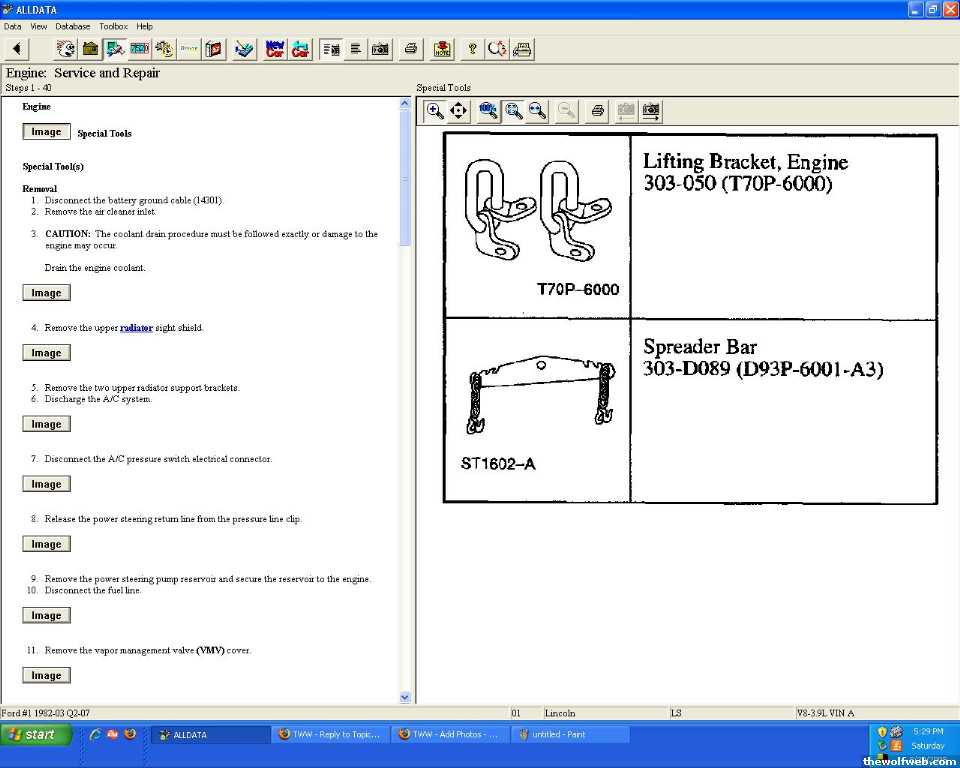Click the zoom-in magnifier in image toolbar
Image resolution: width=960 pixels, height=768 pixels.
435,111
============
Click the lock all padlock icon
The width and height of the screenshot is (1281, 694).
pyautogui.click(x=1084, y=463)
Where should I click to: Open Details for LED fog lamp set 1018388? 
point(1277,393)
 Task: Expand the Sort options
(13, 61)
============
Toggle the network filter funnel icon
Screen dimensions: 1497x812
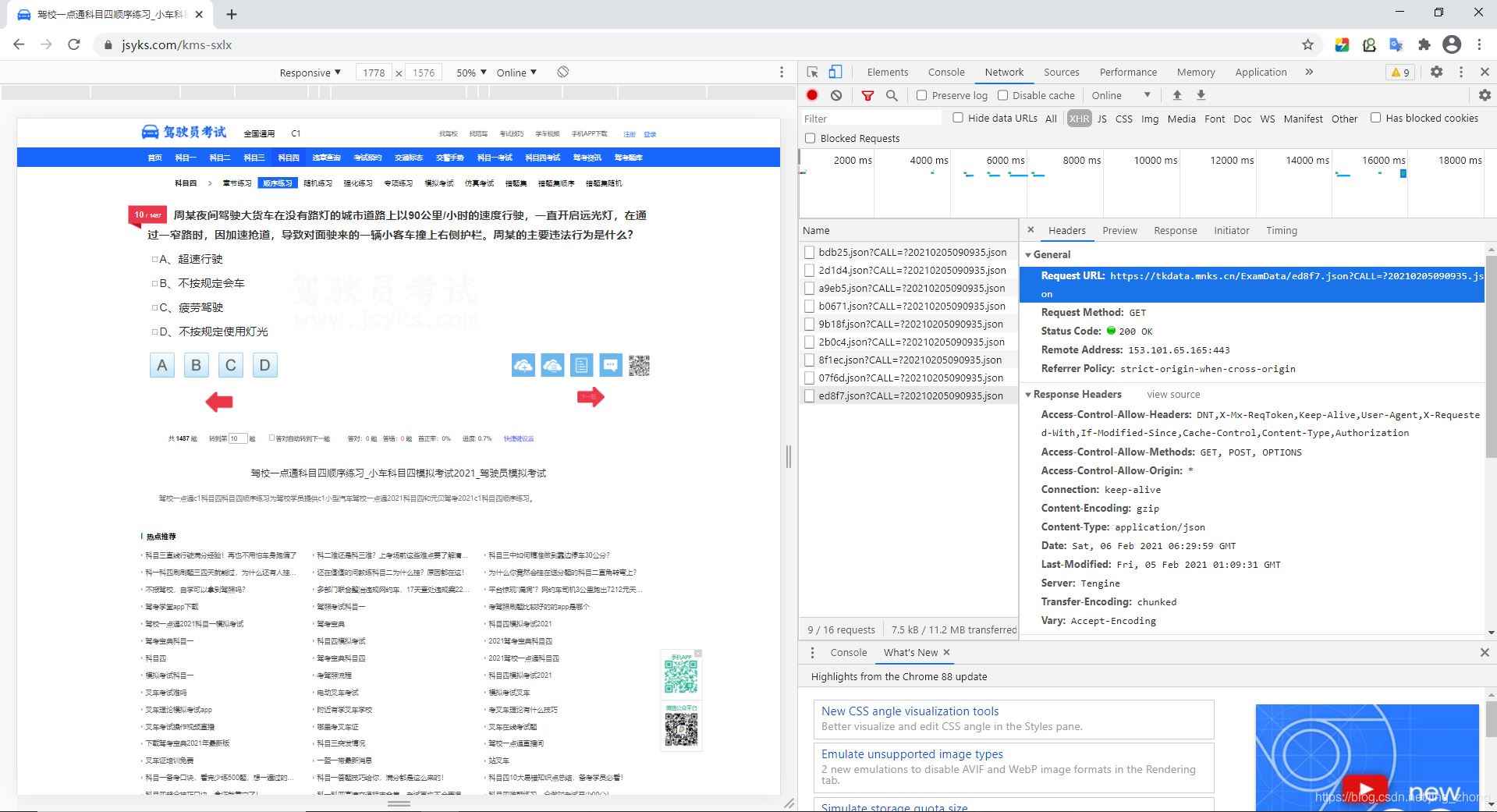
============
- [Your instructions] Only one stretch of the data above is needed. Restate it word for word, from the line containing "Toggle the network filter funnel icon" through the line containing "Screen dimensions: 1497x812", both ends included.

- [Exercise output]
Toggle the network filter funnel icon
Screen dimensions: 1497x812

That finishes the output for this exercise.